**Required work**
What is needed is each line of the data below that holds the string "will".

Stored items
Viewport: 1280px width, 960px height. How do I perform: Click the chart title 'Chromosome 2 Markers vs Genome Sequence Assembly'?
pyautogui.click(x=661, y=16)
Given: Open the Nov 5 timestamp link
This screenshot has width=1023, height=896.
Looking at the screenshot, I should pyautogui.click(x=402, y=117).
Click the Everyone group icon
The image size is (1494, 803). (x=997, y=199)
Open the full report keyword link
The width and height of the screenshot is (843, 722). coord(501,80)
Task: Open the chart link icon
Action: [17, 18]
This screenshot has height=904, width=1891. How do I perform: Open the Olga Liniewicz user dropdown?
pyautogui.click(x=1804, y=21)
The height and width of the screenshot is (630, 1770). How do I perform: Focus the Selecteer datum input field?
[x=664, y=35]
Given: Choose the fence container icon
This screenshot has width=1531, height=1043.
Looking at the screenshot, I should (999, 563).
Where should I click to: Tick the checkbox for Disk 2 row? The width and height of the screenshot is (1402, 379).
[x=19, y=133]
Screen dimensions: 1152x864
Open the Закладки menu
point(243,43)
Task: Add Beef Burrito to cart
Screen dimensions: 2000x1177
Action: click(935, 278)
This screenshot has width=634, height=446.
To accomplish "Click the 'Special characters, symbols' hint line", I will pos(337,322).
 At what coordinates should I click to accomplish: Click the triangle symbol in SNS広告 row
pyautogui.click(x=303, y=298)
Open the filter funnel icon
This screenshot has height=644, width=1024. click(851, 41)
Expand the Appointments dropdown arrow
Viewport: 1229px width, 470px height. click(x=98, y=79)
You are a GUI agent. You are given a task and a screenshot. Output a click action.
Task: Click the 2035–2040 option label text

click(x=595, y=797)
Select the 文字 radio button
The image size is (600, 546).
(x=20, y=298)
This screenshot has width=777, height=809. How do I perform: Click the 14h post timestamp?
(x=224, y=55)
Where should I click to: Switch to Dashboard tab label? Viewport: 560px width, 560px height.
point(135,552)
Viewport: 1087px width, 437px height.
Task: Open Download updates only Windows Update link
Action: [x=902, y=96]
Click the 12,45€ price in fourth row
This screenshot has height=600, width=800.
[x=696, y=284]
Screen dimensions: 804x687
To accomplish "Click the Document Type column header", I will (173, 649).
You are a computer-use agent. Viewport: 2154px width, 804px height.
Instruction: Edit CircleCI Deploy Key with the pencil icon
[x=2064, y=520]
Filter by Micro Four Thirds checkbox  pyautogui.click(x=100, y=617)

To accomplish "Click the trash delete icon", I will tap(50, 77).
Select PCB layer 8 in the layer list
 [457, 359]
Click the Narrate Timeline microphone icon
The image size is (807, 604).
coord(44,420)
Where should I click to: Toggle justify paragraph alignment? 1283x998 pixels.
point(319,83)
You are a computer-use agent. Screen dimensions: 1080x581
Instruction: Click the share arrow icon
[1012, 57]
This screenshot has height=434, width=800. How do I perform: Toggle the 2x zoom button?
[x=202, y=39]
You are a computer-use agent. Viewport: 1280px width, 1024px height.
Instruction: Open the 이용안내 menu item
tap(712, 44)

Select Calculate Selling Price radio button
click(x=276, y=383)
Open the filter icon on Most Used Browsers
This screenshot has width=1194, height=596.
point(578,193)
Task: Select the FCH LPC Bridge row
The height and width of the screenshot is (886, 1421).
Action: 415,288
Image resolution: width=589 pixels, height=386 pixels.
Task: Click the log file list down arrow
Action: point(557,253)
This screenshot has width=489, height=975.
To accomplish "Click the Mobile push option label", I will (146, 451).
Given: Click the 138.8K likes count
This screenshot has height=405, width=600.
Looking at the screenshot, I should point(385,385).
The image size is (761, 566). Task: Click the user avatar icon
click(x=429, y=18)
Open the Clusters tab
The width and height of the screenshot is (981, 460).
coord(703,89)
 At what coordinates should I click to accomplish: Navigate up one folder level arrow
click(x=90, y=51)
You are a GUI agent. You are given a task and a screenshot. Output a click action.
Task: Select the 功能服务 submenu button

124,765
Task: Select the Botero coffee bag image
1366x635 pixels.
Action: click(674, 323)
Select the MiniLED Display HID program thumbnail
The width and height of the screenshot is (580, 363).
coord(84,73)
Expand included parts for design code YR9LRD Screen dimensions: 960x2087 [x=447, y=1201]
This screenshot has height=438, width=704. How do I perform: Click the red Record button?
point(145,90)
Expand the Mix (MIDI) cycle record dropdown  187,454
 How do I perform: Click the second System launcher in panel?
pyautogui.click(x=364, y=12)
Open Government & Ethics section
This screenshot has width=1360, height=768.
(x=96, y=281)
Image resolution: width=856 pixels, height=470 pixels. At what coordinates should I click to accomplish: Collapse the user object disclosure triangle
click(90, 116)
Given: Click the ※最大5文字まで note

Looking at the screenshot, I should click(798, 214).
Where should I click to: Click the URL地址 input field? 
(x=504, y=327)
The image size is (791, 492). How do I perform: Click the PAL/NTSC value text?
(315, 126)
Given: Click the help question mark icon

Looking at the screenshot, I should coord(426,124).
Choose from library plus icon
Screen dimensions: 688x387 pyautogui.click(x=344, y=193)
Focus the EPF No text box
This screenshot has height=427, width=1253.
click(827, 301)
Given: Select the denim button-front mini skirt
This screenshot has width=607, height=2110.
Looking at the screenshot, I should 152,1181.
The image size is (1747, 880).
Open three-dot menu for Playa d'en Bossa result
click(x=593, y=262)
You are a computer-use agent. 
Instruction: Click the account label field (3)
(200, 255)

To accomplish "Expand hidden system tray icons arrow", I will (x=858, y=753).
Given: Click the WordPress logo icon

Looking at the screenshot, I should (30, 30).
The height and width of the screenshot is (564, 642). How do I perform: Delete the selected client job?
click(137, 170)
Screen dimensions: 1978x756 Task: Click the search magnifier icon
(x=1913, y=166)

**Task response**
To accomplish "Click the 'Special characters, symbols' hint line", I will pos(337,322).
To accomplish "Click the Document Type column header", I will (173, 649).
To accomplish "Click the trash delete icon", I will tap(50, 77).
To accomplish "Click the Mobile push option label", I will (146, 451).
To accomplish "Expand hidden system tray icons arrow", I will (x=858, y=753).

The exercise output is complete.